The training data given is limited, but a large guide scale can cause the conditional noise prediction model to drift away from the actual noise, causing the sample to exit the limits of the training data, meaning the samples appear unrealistic (as some are shown in Figure 1). High values of the guide scale can amplify the output and higher derivatives, which are more sensitive to amplifications. Derivatives affect the convergence range of ODE solvers, and since the derivatives have been amplified, it is intuitive that it may need high-order solvers with small step sizes to converge.
Now, how do they meet these two challenges?
The authors proposed a high-order, training-free diffusion ODE solver for faster guided sampling, which they named DPM-Solver++, to address the first challenge.
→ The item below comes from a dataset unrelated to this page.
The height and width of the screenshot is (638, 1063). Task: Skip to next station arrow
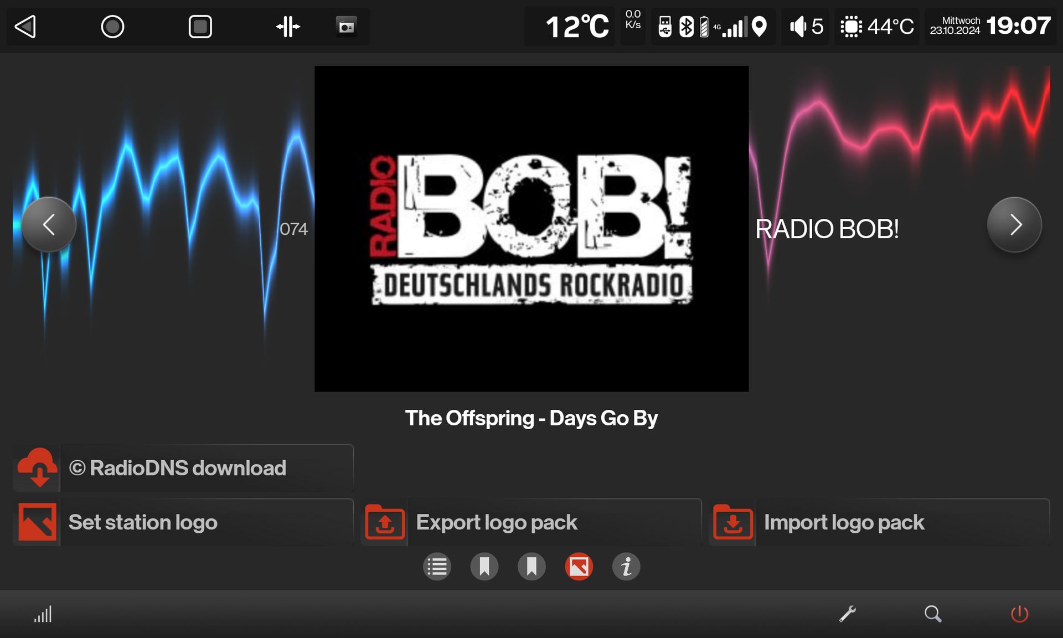click(1014, 225)
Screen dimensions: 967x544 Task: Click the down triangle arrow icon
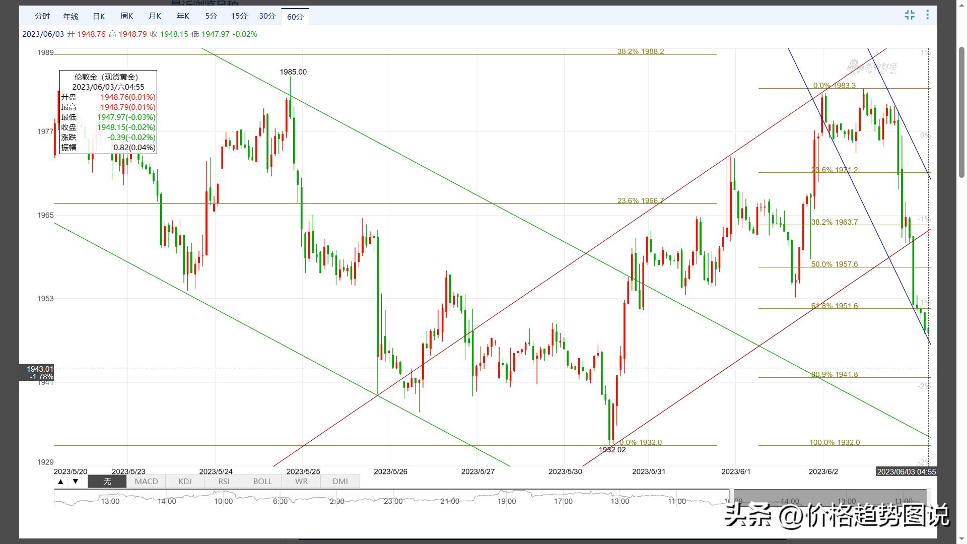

DPM-Solver++ is designed for data prediction models, unlike previous high-order solvers designed for noise prediction models. One of the reasons for choosing the data prediction model is that thresholding methods can be used to keep the limited sample within the same range as the original data, which is the second challenge we have to face. . Two versions of DPM-Solver++ are offered; one is DPM-Solver++(2S), which is a single-step second-order solver, while the other is DPM-Solver++(2M) which is a multi-step second-order solver. The latter deals with the problem of instability of high-order solvers. Now you must be wondering what is the difference between the two and what makes a multi-step solver better than a single-step version. Here is the answer, suppose we can only evaluate the data prediction model N times. Then, according to the algorithm of the single-step method of order k, it can only use M=N/k steps. Whereas for the same N evaluations, the multi-step process can use M=N steps because it uses previously calculated values of x̃you1 and x̃you2 to calculate higher order derivatives where t1 =ti-1 and T2= ti-2 instead of just dismissing them as a one-step solver. This way, information from previous steps is not lost, which ensures the stability of the high-order solver. In conclusion, based on the results, multi-step methods are slightly better than single-step methods. For large guidance scales, the multi-step DPM-Solver++(2M) performs better than the DPM-Solver++(2S), while for slightly smaller guidance scales, the single-step solver performs better than the single-step solver. many stages.
Comparing with previous high-order samplers (DEIS, PNDM, and DPM-Sampler), they found that DPM-Solver++ achieves the best convergence speed and stability for both large and small guidance scales.
DPM-Solver++ is able to converge in 15 numbers of function evaluations. We can use DPM-Solver++ with pixel-space DPMs as well as latent-space DPMs. But in the case of latent-space DPMs, we do not use the thresholding method because the latents are not bounded.
This Article is written as a research summary article by Marktechpost Staff based on the research paper 'DPM-SOLVER++: FAST SOLVER FOR GUIDED SAMPLING OF DIFFUSION PROBABILISTIC MODELS '. All Credit For This Research Goes To Researchers on This Project. Check out the preprint paper, and code.